= Beginning of Section =
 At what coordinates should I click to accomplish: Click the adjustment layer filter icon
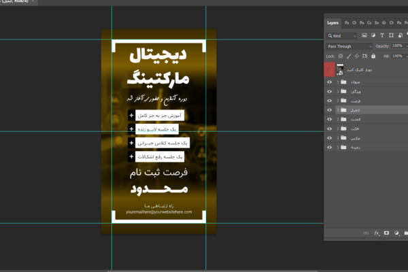pyautogui.click(x=373, y=35)
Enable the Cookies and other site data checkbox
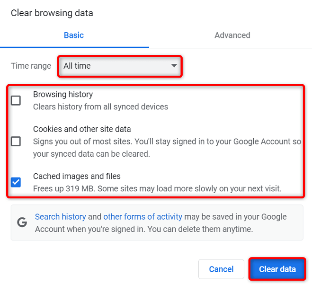Viewport: 312px width, 284px height. (x=16, y=141)
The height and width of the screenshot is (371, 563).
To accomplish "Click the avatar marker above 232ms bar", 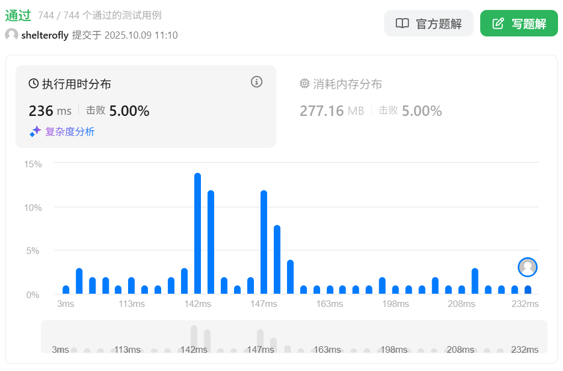I will [x=528, y=267].
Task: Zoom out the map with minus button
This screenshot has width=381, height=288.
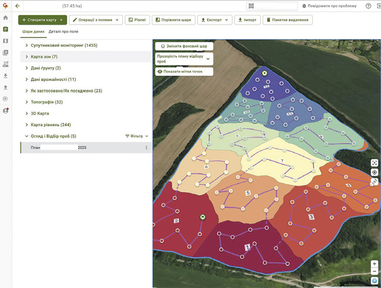Action: coord(374,271)
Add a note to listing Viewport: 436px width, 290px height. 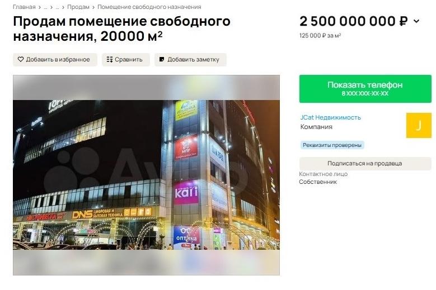[190, 59]
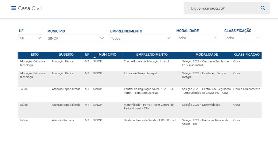Click the MODALIDADE column header

click(x=206, y=55)
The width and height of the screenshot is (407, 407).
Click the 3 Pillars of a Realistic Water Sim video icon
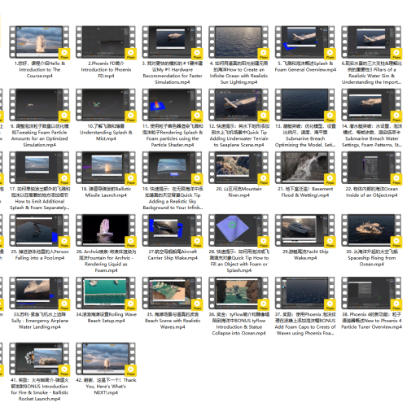(372, 42)
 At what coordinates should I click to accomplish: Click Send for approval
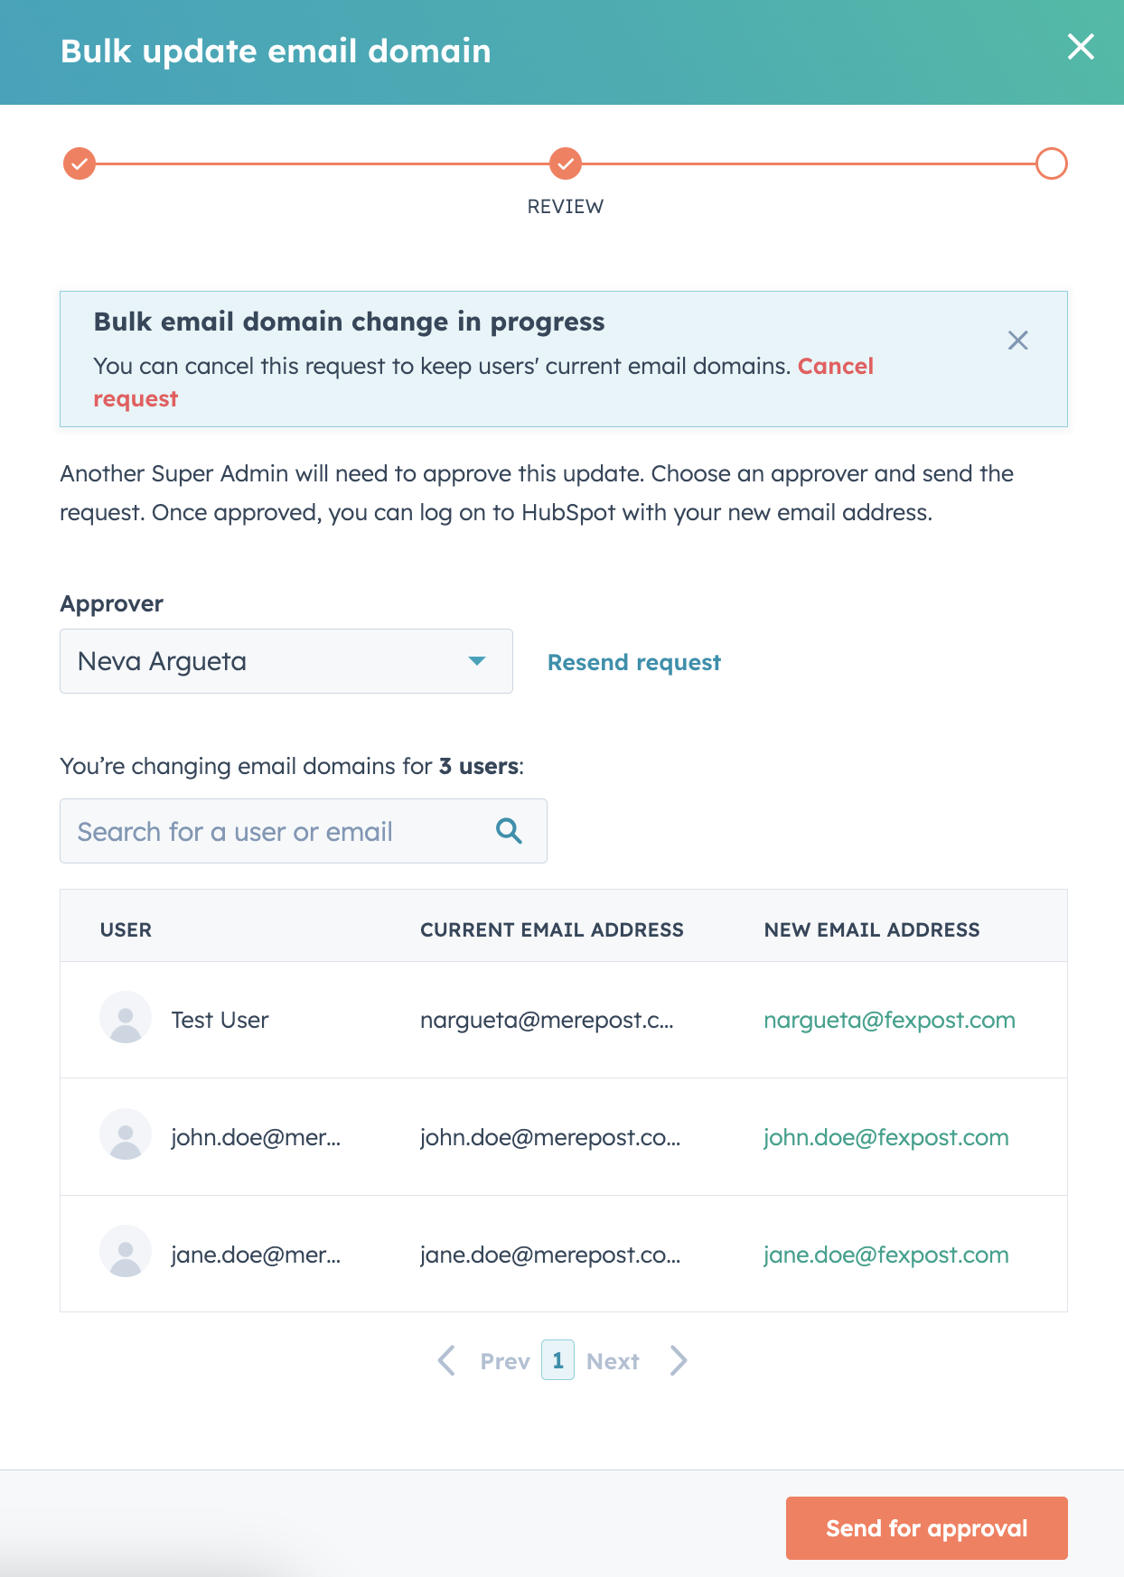click(x=926, y=1527)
= End of Section =
* WORK REQUIRED
Begin at the top of the material above and output each line exactly, stopping after the line that holds "The height and". Leave out pictures.

* ANSWER TO THE EXERCISE
 At what coordinates should I click to accomplish: Click the adjustment layer filter icon
pyautogui.click(x=373, y=35)
Enable the Cookies and other site data checkbox
Viewport: 312px width, 284px height. (x=16, y=141)
The height and width of the screenshot is (371, 563).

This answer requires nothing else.